We can build more rigor, more routines, more standards in how we do clinical processing. The second thing we think we can accomplish in our journey to make it a strategic asset is to improve efficiency, embed these physicians more into how we manage our emergency rooms, how we execute on our case management agenda, and so forth. And then, thirdly, we think we can leverage this group to help us with our tech agenda, to help us with our growth agenda by building relationships with referring physicians and help us with outreach. So, those aspects of value creation that we see with Valesco far exceed sort of the financial performance inside the group. We continue to improve our reimbursement with the payers as it relates to hospital-based physicians, but these other elements provide more value, we think, globally to the organization and will be part and parcel to our core initiatives.
Frank Morgan: Okay, Jeremy, we’ll take one more question.
Operator: All right, perfect. Our last question comes from the line of Joshua Raskin from Nephron. Please go ahead.
Joshua Raskin: So, I heard Medicaid adjusted admissions were down 8.5% in the quarter. It’s actually not as big as the decline in total Medicaid lives in the market. So, I’m curious if these additional state sub-payments and sort of broad increases to Medicaid funding has impacted strategy around serving Medicaid patients. Are you thinking differently about capacity or service lines to Medicaid specifically?
Sam Hazen: Josh, this is Sam. Actually, no, the contrary. We are finding opportunities to improve offerings for Medicaid beneficiaries through some of our outpatient development in certain markets.
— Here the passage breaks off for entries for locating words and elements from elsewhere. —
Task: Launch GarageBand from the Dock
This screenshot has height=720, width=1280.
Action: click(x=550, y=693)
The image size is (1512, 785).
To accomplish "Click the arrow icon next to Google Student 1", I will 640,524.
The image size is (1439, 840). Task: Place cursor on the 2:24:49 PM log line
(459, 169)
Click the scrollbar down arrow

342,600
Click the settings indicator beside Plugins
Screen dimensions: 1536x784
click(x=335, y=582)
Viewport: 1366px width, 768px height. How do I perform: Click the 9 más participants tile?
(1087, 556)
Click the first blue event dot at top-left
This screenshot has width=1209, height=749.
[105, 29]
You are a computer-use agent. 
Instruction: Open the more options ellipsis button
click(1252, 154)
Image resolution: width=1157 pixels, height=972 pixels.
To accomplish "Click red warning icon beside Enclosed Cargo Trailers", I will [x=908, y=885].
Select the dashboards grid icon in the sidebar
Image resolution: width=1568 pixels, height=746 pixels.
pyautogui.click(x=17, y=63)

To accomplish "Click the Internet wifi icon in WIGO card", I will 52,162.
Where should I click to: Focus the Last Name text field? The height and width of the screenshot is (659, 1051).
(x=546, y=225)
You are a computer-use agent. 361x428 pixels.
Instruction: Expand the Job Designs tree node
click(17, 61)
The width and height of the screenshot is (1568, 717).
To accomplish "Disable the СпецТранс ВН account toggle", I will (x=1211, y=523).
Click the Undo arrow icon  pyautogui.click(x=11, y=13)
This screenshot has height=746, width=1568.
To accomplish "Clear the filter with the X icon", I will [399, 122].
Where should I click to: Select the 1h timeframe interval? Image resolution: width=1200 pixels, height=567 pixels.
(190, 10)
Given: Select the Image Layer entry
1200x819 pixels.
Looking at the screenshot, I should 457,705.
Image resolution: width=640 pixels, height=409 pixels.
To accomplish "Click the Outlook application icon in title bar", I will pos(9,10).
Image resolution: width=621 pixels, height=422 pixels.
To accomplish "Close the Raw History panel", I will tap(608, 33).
The supplemental payment programs that Mike has alluded to over the past have created reimbursement in some situations where it makes it easier for us to invest in services and capabilities that help the Medicaid beneficiaries and produce better environments for them to get care. So, I don’t see that anything has changed our core thinking around how we provide available services to that particular beneficiary, and we’ll continue to evaluate that. I think for HCA as a whole, 17%, 18% of our adjusted admissions are Medicaid. So, it’s a large piece of our organization.
The decline this year is really centered around redetermination mostly, not funding from one state to the other. It was through that process of redetermination that some of the business moved amongst the payer classes as we’ve indicated over the year. That will slow down because we don’t have a redetermination process next year, and we will continue to evaluate how to use our investments to properly allocate to meet the needs of our communities broadly and in some cases specifically for Medicaid.
Operator: All right. That is all the questions in the queue, so I’ll turn it back over to Mr. Frank Morgan for closing remarks.
Frank Morgan: Jeremy, thank you for your help today, and thanks to everyone for joining our call. I hope you have a great weekend. I’m around this afternoon if I can answer additional questions you might have. Good day.
Operator: That does conclude today’s conference. Have a pleasant day, everyone.